When he comes to delineate a heroine, she is the superb Isopel Berners--that is to say, she is physically (and indeed mentally, too), the very opposite of the Romany chi. It was here, as I happen to know, that Borrow's sympathies were with Henry Aylwin far more than with Percy Aylwin.

The type of the Romany chi, though very delightful to Henry Aylwin as regards companionship, had no physical attractions for him, otherwise the witchery of the girl here called Rhona Boswell, whom he knew as a child long before Percy Aylwin knew her, must surely have eclipsed such charms as Winifred Wynne or any other winsome 'Gorgie' could possess. On the other hand, it would, I believe, have been impossible for Percy Aylwin to be brought closely and long in contact with a Romany girl like Sinfi Lovell and remain untouched by those unique physical attractions of hers--attractions that made her universally admired by the best judges of female beauty as being the most splendid 'face-model' of her time, and as being in form the grandest woman ever seen in the studios--attractions that upon Henry Aylwin seem to have made almost no impression.

There is no accounting for this, as there is no accounting for anything connected with the mysterious witchery of sex. And again, the strong inscrutable way in which some gypsy girls are drawn towards a 'Tarno Rye' (as a young English gentleman is called), is quite inexplicable.

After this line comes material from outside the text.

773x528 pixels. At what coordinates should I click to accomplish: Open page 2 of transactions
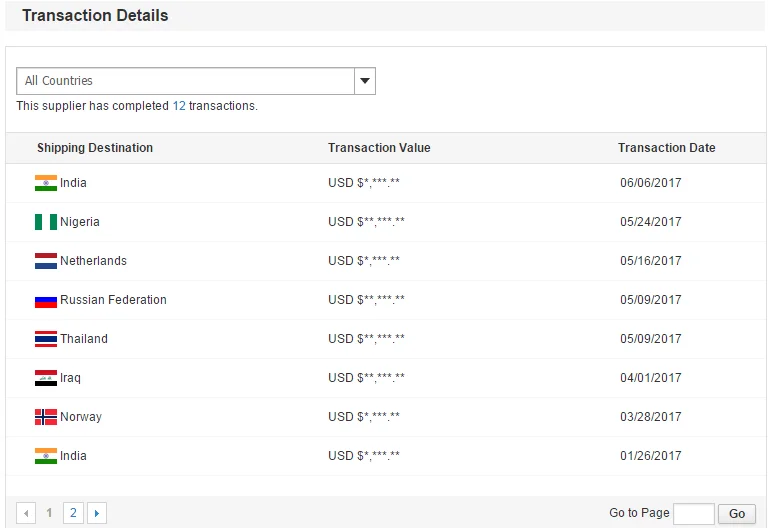[x=73, y=513]
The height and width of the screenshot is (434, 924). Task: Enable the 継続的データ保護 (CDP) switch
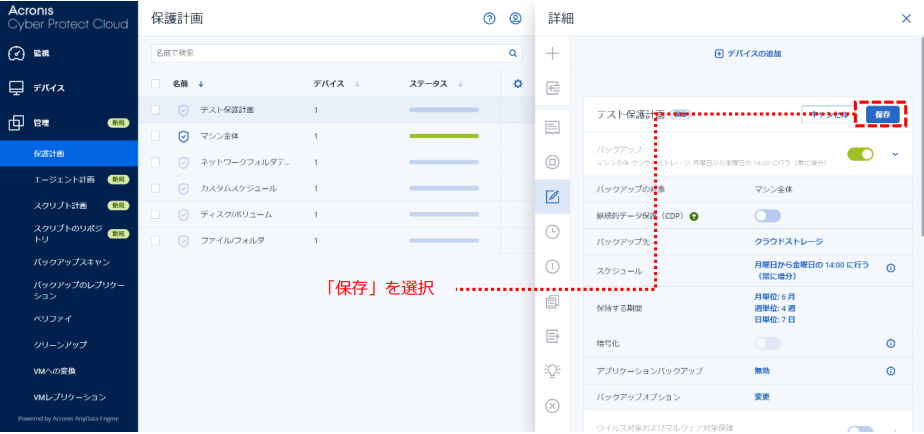767,215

Some have thought--and Borrow was one of them--that it may arise from that infirmity of the Romany Chal which causes the girls to 'take their own part' without appealing to their men-companions for aid--that lack of masculine chivalry among the men of their own race.

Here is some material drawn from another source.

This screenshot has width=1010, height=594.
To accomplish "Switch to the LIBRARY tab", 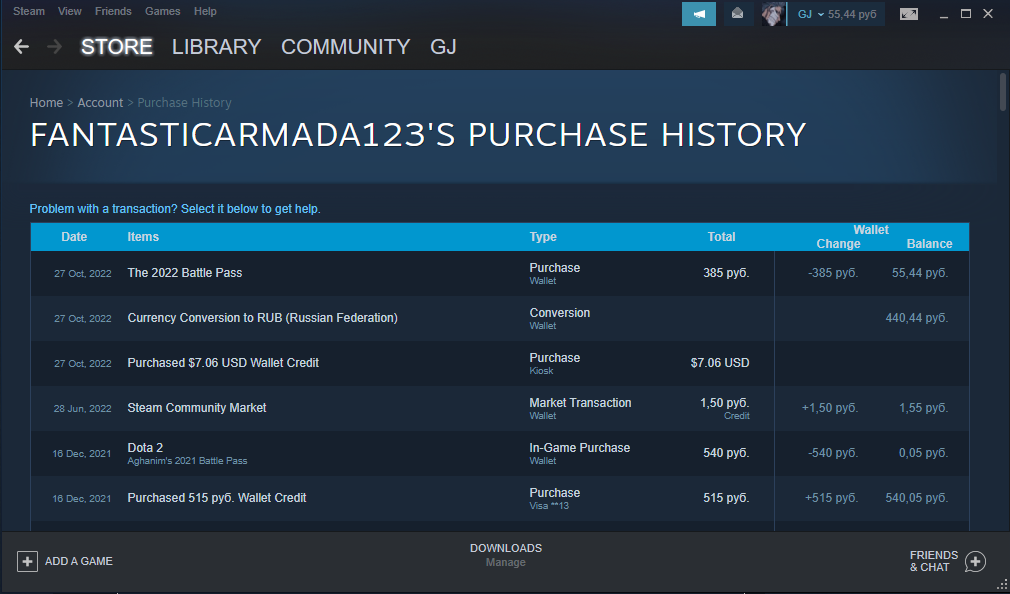I will click(216, 46).
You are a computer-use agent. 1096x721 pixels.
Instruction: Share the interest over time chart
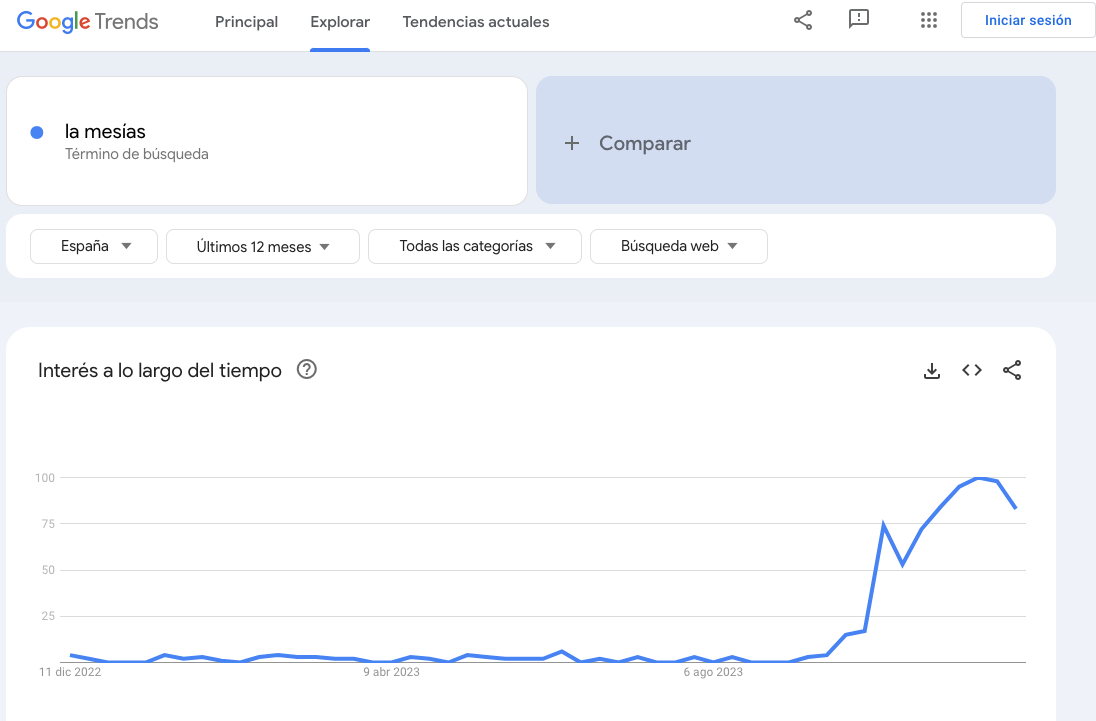point(1012,370)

And now for a word or two upon a matter in connection with 'Aylwin' and 'The Coming of Love' which interests me more deeply. Some of those who have been specially attracted towards Sinfi Lovell have had misgivings, I find, as to whether she is not an idealization, an impossible Romany chi, and some of those who have been specially attracted towards Rhona Boswell have had the same misgivings as to her.

One of the great racial specialities of the Romany is the superiority of the women to the men. For it is not merely in intelligence, in imagination, in command over language, in comparative breadth of view regarding the Gorgio world that the Romany women (in Great Britain, at least) leave the men far behind. In everything that goes to make nobility of character this superiority is equally noticeable. To imagine a gypsy hero is, I will confess, rather difficult. Not that the average male gypsy is without a certain amount of courage, but it soon gives way, and, in a conflict between a gypsy and an Englishman, it always seems as though ages of oppression have damped the virility of Romany stamina.

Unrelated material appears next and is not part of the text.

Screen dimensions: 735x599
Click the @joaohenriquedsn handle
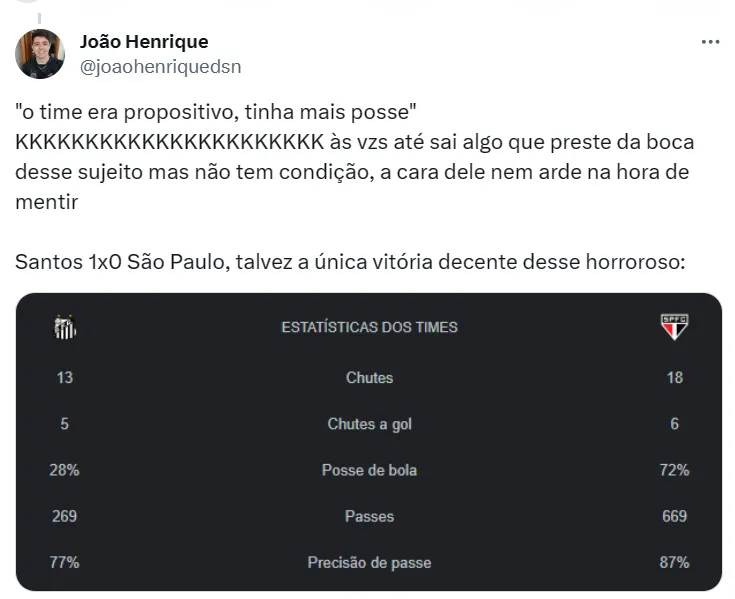tap(160, 67)

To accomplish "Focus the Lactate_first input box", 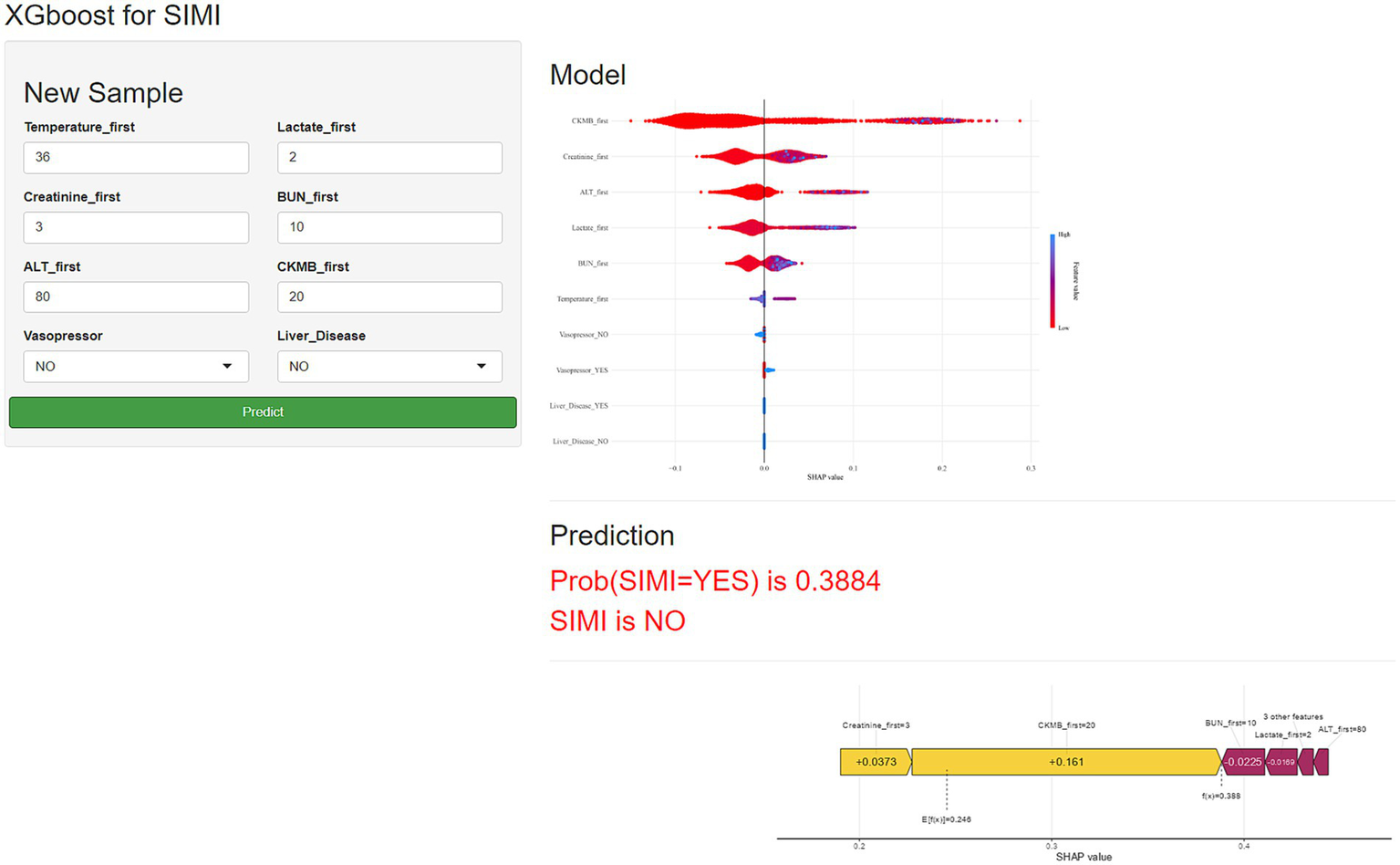I will pyautogui.click(x=389, y=158).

Although some of our most notable prize-fighters have been gypsies, it used to be well known, in times when the ring was fashionable, that a gypsy could not always be relied upon to 'take punishment' with the stolid indifference of an Englishman or a negro, partly, perhaps, because his more highly-strung nervous system makes him more sensitive to pain.

The courage of a gypsy woman, on the other hand, has passed into a proverb; nothing seems to daunt it. This superiority of the women to the men extends to everything, unless, perhaps, we except that gift of music for which the gypsies as a race are noticeable. With regard to music, however, even in Eastern Europe (Russia alone excepted), where gypsy music is so universal that, according to some writers, every Hungarian musician is of Romany extraction, it is the men, and not, in general, the women, who excel. Those, however, who knew Sinfi Lovell may think with me that this state of things may simply be the result of opportunity and training."